A common application of dominant motion estimation is video stabilization: cancelling the higher frequencies of background visual motion indeed requires an accurate estimation of this flow field. In Fig. 5 we show stabilization results with out deep polynomial regression method on a sequence undergoing camerashaking by effect of strong wind. Observe that the image sequences are correctly warped to compensate for dominant motion. In a further improvement, we smooth pixel profiles in a similar fashion as [39] to achieve better temporal smoothness. Our algorithm delivers high quality results, considering that we did not introduce any higher level considerations for video stabilization problem.
6 Model details
In the following paragraphs we give important details of the models used during the experimental part of our work.
6.1 Scalar function regression
The problem we tackle in Section 5.2 is the regression of 4th degree polynomial coefficients. This setup is amenable to the multiscale, repetitive processing of stacked hourglass networks. However, we replace all the 2D convolutions by 1D convolutions in account of the input data structure.
Hourglass modules.
Each convolutional layer in the reductive part of an hourglass module is formed by 32 convolutional kernels of size three. At the output of each one of these convolutional layers a sequence of three operations is applied. These are, ReLU, 1D max pooling with stride 2, and 1D batch normalization. Furthermore, after the ReLU operations a forward skip connections through convolutions of the same size are connected to bilinear upsampling operations in the enlarging part of the hourglass modules. For this experiment we found that stacking more than two hourglass modules did not improve performance much further.
Modelbased autoencoder.
3 layers of 1D convolutional operation of kernel size 3 are connected to the concatenated output features of the stacked hourglass networks. Each convolution is followed by 1D batch normalization and ReLU operations. A final convolution layer of kernel size 1 is connected to reduce the depth from 96 planes to only 8. From these, a fully connected layer without nonlinearity delivers the polynomial parameters, that are later brought back to the input data space through our fixed polynomial decoder.

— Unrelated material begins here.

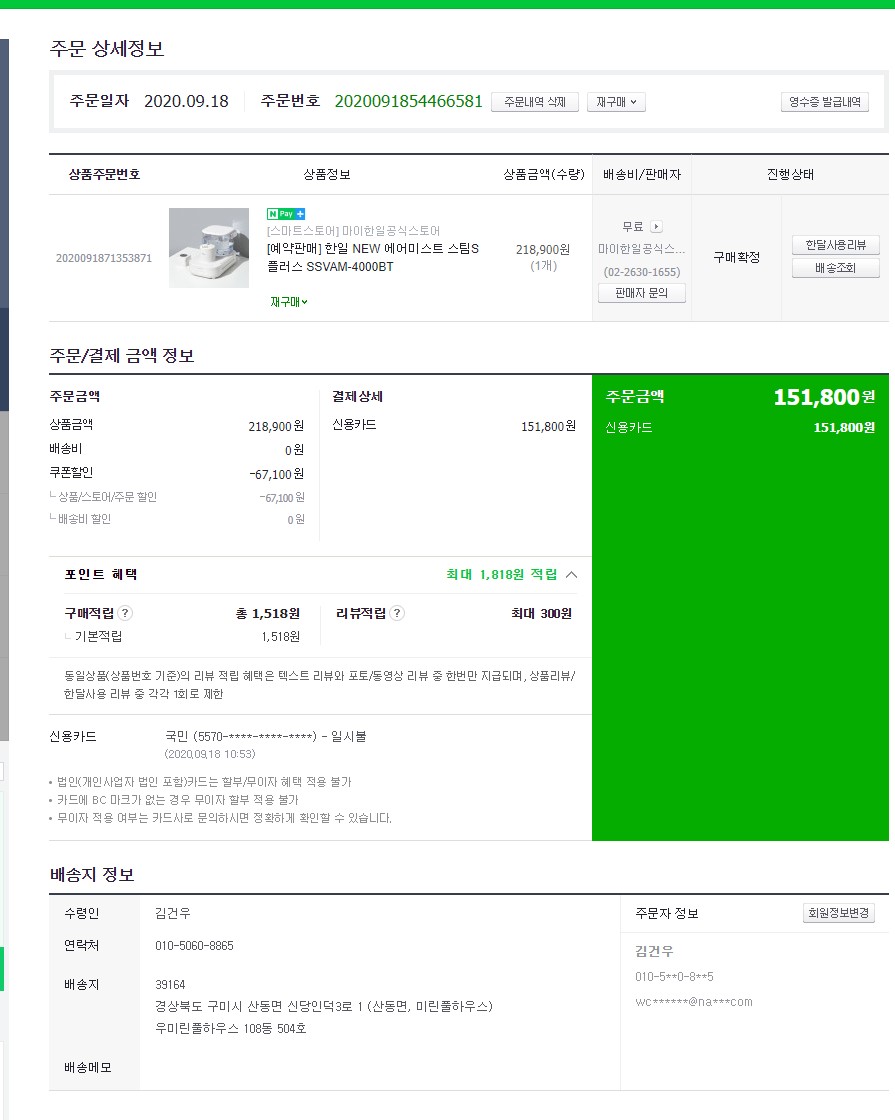Click the 판매자 문의 button

click(x=641, y=293)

6.2 Vector field regression
We now explain the model used for the experiments of Section 5.2. Aligned with the intention of the paper of providing a general model for regression problems, we use a model that is identical to the one used for scalar regression with only a few minor differences. Thus, each 1D convolution of previous model is replaced by a 2D convolution of twice as many planes. Furthermore, the fixed decoder of the modelbased autoencoder is replaced to match the new polynomial operation.
7 Dataset generation
Two dataset generators are used for training of our regression models, namely Data 1 and Data 2. Each one of them is composed by pairs of “input” and “output” samples. The “output” samples are clean arrays of values stemming from a polynomial model, while the “input” samples are corresponding contaminated maps. The pair simulates a supervised training pair, but it is generated online randomly. See Fig. 6 for an illustration of data generated for the vector field case.

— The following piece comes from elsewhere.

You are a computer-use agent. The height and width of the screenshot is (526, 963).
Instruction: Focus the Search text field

The main difference between Data 1 and Data 2 is the intensity of the contamination. The idea is that Data 1 would allow neural networks to learn the basic operations for regression without many distractions, while a subsequent dataset would refine the network for handling more complex contamination. Thus, we set the maximum outlier ratio for Data 1 to 0.1, while we set it to 0.3 for Data 2. Gaussian noise is set to 0.1 for Data 1 and 0.5 for Data 2. The structured outliers correspond to randomly selected polygonal supports encompassing another randomly sampled polynomial model.
8 Conclusion
In this paper we have proposed a neural approach to robust polynomial regression. We carried out an experimental study spanning several important hints from previous stateoftheart. We have provided a general class of architectures that learn to deal with outliers effectively. In particular, the spatiallyconsistent outliers that have been an important problem for classical polynomial regression methods can be handled by properly trained and designed neural nets. Moreover, we have shown that these findings hold for different settings of polynomial regression. The proposed architecture captures two important common design strategies for polynomial regression: spatial awareness (effective through convolutions), and multiscale processing (by stacked hourglass modules). This design, in conjunction with a stacked denoising autoencoder training with simulated outliers, results in models that robustly learn how to handle largely contaminated data. Furthermore, networks trained with purely synthetic data are able to generalize to real data, leading to very good accuracy for global motion estimation and effective use for video stabilization. We can expect that our findings can be generalized to other types of regression problems.
References
 [1] Meer, P., Mintz, D., Rosenfeld, A., Kim, D.Y.: Robust regression methods for computer vision: A review. International journal of computer vision 6(1) (1991) 59–70
 [2] Fischler, M.A., Bolles, R.C.: Random sample consensus: a paradigm for model fitting with applications to image analysis and automated cartography. Communications of the ACM 24(6) (1981) 381–395
 [3] Puy, G., Vandergheynst, P.: Robust image reconstruction from multiview measurements. SIAM Journal on Imaging Sciences 7(1) (2014) 128–156
 [4] Belagiannis, V., Rupprecht, C., Carneiro, G., Navab, N.: Robust optimization for deep regression. In: Proceedings of the IEEE International Conference on Computer Vision. (2015) 2830–2838
 [5] Tewari, A., Zollhöfer, M., Kim, H., Garrido, P., Bernard, F., Pérez, P., Theobalt, C.: Mofa: Modelbased deep convolutional face autoencoder for unsupervised monocular reconstruction. In: International Conference on Computer Vision. (2017)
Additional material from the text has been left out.